_Requirements_:
Please rewrite the stretch from the start of the records through the line containing "403). [330, 448]", changing every "under column" to "in column" and leaving everything else as it is.

_Exercise input_:
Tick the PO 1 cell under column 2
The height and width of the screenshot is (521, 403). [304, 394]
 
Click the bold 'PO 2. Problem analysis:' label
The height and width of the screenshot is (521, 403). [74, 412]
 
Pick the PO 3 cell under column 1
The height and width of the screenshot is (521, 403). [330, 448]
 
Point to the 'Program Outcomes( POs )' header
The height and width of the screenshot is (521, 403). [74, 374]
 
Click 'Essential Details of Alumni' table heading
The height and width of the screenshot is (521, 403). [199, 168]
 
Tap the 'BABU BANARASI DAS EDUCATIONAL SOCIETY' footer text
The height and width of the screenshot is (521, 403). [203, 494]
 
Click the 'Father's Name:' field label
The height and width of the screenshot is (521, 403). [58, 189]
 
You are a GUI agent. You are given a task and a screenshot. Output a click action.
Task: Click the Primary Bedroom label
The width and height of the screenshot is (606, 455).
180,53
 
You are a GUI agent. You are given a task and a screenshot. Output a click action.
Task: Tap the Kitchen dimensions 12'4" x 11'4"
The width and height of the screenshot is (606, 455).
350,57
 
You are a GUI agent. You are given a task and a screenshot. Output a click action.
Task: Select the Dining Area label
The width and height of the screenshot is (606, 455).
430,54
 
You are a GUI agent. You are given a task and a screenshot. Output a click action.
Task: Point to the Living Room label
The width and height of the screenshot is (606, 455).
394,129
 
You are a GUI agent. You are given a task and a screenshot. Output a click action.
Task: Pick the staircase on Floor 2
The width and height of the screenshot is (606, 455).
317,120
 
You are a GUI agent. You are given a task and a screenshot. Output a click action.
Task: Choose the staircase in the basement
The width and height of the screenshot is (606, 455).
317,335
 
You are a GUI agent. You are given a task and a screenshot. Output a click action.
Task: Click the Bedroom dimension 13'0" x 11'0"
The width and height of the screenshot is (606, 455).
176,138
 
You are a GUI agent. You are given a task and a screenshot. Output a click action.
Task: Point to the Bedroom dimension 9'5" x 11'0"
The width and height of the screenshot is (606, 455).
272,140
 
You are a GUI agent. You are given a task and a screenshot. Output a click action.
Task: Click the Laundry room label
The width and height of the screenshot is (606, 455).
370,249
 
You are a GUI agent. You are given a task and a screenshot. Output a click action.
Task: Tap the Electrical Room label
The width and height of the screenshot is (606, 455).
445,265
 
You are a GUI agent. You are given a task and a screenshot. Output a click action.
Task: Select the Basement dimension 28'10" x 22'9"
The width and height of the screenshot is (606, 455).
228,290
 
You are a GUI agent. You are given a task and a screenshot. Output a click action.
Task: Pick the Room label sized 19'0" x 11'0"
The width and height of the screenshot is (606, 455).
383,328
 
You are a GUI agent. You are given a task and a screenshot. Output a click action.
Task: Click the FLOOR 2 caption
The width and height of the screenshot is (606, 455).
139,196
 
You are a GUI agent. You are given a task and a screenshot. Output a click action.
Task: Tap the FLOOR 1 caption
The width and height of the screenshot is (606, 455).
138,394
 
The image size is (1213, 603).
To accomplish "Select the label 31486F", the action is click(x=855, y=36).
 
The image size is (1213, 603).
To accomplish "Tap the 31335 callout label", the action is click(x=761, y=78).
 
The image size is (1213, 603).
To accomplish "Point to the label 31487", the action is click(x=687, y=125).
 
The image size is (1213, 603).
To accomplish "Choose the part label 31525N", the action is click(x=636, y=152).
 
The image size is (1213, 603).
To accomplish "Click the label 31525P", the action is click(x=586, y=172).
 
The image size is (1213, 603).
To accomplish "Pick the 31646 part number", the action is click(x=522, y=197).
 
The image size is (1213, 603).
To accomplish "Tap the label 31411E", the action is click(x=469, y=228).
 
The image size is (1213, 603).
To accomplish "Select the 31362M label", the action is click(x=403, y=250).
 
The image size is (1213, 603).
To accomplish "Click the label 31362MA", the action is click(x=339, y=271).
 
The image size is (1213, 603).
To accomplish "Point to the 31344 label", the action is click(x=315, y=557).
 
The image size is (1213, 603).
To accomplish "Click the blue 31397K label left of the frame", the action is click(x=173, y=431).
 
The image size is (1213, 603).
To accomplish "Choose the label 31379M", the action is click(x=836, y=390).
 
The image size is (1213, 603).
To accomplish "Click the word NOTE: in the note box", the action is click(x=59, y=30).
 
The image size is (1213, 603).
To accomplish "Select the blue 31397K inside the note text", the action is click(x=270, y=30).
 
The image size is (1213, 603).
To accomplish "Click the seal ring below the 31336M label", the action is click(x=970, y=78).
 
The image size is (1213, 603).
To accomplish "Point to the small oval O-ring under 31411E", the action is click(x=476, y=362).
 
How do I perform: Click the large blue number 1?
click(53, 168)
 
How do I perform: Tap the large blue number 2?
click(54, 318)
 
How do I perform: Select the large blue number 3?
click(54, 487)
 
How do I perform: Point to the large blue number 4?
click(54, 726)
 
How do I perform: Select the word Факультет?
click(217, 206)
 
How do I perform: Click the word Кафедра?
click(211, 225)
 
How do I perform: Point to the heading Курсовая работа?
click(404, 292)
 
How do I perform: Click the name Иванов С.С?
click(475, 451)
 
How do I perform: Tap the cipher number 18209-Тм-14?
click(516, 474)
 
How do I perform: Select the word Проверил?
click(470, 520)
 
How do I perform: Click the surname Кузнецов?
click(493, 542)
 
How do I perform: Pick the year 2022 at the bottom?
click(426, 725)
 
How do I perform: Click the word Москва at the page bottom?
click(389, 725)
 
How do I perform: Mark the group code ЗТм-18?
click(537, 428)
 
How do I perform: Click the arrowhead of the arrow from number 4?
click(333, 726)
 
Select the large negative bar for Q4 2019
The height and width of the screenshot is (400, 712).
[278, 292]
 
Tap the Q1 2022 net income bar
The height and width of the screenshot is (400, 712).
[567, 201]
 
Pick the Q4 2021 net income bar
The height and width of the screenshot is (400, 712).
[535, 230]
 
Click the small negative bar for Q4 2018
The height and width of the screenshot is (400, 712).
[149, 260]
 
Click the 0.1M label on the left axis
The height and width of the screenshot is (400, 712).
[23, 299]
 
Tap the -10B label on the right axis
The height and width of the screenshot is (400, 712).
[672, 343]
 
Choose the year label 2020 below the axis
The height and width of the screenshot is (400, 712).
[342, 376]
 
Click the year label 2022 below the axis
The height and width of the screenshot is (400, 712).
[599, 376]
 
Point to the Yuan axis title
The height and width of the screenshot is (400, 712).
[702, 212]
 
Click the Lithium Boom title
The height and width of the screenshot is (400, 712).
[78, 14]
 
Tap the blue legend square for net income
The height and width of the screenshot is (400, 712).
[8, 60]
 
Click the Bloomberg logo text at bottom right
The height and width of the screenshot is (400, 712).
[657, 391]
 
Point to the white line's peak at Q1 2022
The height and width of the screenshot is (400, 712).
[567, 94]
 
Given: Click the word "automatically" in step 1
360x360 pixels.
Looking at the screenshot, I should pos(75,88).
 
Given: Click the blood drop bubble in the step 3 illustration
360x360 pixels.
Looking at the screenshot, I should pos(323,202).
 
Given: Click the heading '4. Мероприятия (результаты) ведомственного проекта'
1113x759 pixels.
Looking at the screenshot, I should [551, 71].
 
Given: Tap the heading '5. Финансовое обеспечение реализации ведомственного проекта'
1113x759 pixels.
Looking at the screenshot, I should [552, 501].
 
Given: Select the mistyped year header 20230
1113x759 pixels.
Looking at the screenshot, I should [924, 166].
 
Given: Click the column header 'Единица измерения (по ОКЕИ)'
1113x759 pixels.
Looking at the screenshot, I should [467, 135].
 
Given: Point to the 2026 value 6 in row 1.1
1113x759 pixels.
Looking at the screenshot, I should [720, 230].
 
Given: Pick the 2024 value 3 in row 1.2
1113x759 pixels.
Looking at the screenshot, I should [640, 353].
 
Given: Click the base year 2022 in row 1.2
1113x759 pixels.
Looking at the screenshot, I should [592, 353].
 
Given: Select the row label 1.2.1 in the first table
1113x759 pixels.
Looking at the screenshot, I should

_Answer to this problem_:
Tick the PO 1 cell in column 2
The height and width of the screenshot is (521, 403). [304, 394]
 
Click the bold 'PO 2. Problem analysis:' label
The height and width of the screenshot is (521, 403). [74, 412]
 
Pick the PO 3 cell in column 1
The height and width of the screenshot is (521, 403). [330, 448]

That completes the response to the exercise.